A elevação do ICMS é esperada com o fim da forma como tributo vem sendo cobrado. A aprovação das leis complementares 192 e 194 pelo Congresso, com o apoio do governo Bolsonaro, limitou a alíquota do imposto para conter a alta dos preços dos combustíveis a poucos meses das eleições.

A aprovação de leis permitiu uma redução artificial da tributação (e dos preços), mas afetou a arrecadação dos governos estaduais, que questionam no Supremo Tribunal Federal (STF) as mudanças. A lei complementar 194, por exemplo, transformou os combustíveis em bens essenciais e limitou as alíquotas estaduais a 17% ou 18%, por exemplo.

Para enfrentar as perdas de receita e aumentar a arrecadação, 11 estados aprovaram leis que elevam a alíquota do ICMS modal (a mais baixa que pode ser praticada) a partir de 1º de janeiro. A alta varia de 1 a até 4 pontos porcentuais — caso de Sergipe, onde a alíquota mínima subirá de 18% para 22% e permitirá ao governo estadual aumentar o tributo sobre os combustíveis.

Há uma expectativa de que o futuro presidente da Petrobras promova uma redução dos preços nas refinarias que compense em parte o efeito do fim da desoneração dos impostos federais. Lula voltou a dizer, na quinta-feira (29), que os preços vão cair com a nova diretoria da estatal.

O dilema para o governo é o que fazer até lá com a desoneração dos tributos federais (PIS/Cofins e Cide): acabar de uma vez com a renúncia fiscal ou fazer um desmame gradual. Um dos problemas é que pode demorar mais de 30 dias para Prates assumir o comando da Petrobras.

Revogações

Segundo o documento produzido pelo grupo de transição, o novo governo pretende iniciar um trabalho de revisão sobre atos do governo de Jair Bolsonaro com o propósito de avançar na privatização de empresas estatais como Petrobras, Correios, Nuclep, EBC e Conab.

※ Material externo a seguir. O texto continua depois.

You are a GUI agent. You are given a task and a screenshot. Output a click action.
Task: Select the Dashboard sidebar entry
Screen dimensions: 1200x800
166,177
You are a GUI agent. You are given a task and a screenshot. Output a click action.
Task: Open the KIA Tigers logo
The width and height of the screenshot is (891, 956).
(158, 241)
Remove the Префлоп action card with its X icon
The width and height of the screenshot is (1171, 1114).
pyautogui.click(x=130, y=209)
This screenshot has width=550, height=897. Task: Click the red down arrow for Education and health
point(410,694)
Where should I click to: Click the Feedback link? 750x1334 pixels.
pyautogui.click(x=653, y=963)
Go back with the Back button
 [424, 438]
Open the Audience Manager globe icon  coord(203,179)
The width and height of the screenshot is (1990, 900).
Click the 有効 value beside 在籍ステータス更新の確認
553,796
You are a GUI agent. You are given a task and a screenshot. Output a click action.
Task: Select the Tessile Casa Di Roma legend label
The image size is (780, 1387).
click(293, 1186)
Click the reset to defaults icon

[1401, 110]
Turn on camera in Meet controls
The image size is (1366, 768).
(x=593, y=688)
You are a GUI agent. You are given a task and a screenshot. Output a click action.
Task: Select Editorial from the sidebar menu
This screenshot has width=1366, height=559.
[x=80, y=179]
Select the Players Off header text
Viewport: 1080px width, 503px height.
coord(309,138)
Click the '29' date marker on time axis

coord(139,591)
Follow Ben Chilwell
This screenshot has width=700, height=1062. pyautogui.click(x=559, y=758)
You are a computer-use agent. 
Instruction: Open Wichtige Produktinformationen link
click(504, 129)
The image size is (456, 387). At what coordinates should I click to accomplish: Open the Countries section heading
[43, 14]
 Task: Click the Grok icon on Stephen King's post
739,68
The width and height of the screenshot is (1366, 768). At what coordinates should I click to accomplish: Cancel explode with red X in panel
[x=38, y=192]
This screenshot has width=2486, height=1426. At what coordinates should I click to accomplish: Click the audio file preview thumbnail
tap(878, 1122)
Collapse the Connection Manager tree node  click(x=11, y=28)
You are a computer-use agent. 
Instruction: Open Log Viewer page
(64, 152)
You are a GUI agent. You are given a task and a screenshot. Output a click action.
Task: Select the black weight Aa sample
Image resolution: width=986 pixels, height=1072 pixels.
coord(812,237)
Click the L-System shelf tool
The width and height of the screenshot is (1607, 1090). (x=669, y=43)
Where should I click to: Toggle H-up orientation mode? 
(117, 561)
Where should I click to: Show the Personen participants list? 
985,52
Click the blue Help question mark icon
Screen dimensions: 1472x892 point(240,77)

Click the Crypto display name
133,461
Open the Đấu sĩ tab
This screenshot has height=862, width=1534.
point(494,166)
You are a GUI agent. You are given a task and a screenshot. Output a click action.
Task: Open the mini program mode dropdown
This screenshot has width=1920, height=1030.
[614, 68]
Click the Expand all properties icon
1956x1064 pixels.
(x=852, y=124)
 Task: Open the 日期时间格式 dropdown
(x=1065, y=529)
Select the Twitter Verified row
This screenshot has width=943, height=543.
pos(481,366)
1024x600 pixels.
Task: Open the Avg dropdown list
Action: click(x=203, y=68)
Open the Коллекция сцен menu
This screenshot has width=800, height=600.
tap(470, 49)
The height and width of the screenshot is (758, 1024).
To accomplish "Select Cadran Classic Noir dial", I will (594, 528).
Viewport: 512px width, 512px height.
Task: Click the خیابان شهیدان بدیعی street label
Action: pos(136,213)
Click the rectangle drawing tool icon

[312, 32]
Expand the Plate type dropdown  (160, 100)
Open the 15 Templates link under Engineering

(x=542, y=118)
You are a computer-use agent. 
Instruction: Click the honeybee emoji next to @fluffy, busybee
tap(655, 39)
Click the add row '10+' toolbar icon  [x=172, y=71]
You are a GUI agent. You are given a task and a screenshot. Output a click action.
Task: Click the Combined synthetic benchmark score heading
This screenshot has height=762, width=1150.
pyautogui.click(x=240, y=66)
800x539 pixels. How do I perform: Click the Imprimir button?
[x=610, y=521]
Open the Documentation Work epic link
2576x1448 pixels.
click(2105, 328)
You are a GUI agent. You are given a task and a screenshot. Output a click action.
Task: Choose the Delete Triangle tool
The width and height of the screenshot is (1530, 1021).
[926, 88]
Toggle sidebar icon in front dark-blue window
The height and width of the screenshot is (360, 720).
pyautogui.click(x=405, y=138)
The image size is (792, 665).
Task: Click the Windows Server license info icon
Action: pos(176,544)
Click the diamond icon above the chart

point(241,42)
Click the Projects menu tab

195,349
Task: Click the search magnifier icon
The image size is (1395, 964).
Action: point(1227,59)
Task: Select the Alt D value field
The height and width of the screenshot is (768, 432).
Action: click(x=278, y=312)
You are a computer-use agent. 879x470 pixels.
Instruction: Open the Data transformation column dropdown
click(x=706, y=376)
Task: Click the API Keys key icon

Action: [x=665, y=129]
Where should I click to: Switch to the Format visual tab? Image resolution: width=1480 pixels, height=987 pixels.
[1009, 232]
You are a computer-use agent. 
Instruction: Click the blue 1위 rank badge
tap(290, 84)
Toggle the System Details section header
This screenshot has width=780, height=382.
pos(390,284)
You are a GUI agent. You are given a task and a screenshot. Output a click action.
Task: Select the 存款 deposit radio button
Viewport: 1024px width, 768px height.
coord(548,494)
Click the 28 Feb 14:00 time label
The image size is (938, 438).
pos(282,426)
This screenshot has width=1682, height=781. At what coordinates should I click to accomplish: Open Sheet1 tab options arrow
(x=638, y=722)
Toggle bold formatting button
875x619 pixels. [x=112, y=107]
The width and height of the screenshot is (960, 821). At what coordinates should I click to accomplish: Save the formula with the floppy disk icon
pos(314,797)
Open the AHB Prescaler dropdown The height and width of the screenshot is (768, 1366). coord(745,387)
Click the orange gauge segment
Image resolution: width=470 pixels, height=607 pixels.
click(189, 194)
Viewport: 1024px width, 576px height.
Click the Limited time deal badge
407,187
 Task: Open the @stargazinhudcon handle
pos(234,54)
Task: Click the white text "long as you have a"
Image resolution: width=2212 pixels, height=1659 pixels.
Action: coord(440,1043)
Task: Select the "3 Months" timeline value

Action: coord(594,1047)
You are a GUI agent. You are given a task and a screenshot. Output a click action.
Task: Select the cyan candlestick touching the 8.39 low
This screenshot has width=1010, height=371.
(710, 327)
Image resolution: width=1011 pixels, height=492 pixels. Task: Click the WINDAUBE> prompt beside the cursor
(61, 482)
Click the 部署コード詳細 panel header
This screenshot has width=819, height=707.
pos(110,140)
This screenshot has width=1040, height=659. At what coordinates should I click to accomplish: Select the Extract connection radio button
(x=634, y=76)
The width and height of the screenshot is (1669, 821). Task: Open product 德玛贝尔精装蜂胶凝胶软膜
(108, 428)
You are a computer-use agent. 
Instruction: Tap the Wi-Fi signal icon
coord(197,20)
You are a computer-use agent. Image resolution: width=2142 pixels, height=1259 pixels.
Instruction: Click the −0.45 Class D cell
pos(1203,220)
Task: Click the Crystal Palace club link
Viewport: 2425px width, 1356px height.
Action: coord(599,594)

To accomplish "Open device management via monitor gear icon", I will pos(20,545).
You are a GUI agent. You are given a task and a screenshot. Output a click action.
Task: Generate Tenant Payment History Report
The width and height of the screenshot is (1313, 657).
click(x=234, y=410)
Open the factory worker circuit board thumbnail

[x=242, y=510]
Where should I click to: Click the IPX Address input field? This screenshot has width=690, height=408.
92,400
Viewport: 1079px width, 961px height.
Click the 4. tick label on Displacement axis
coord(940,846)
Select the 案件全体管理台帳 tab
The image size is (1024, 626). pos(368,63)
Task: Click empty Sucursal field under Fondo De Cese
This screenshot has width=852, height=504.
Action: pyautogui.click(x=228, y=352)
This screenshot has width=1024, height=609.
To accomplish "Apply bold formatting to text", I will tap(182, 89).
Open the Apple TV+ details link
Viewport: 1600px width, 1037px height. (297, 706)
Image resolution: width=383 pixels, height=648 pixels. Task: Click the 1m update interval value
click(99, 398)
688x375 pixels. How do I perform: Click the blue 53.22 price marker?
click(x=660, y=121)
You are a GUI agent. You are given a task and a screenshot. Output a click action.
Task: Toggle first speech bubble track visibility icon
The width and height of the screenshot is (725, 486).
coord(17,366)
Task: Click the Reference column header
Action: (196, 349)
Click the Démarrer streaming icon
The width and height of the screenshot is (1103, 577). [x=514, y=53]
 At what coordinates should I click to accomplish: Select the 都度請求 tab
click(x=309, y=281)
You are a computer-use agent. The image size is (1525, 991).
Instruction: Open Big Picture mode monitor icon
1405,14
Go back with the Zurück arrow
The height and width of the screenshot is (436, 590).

Também serão revistas políticas públicas implementadas nos últimos quatro anos que facilitaram a venda e circulação de armamento no país. A ideia é revogar oito decretos (9845/2019, 9846/2019, 9847/2019, 10030/2019, 10627/2021, 10628/2021, 10629/2021, 10630/2021) e uma portaria interministerial (MJ/MD 1634/2020).

No teor destes textos estão medidas que permitiram que civis tenham acesso a armas de diversos calibres considerados anteriormente de uso restrito das forças armadas, como pistolas .40 e 9 mm; além de aumentar os limites de armamento a serem adquiridos por CACs (colecionadores, atiradores esportivos e caçadores) e permitir a prática de tiro esportivo por adolescentes de 14 a 18 anos, desde que autorizados pelos pais.

No Meio Ambiente, o objetivo é fortalecer a legislação ambiental para conter a prática de crimes ambientais, como o desmatamento; reverter a autorização para o garimpo ilegal na Amazônia; e combater a impunidade quanto às multas ambientais.

Dessa forma, a proposta do grupo de transição é a revogação dos decretos nº 10.142/2019, 10.239/2019, 10.845/2021, 9.760/2019, 10.966/2022 e parte dos decretos 10.086/2022, 10.223/2020, 10.144/2019.

Segundo os trabalhos realizados pela equipe de transição, as medidas contidas nos atos normativos acima permitiram a anulação de multas ambientais, além de paralisar o sistema de fiscalização e criar um ambiente propício a hostilidades e perseguição aos fiscais por parte dos infratores. De acordo como relatório da transição, os prejuízos para os cofres públicos neste âmbito chegam a R$ 18 milhões.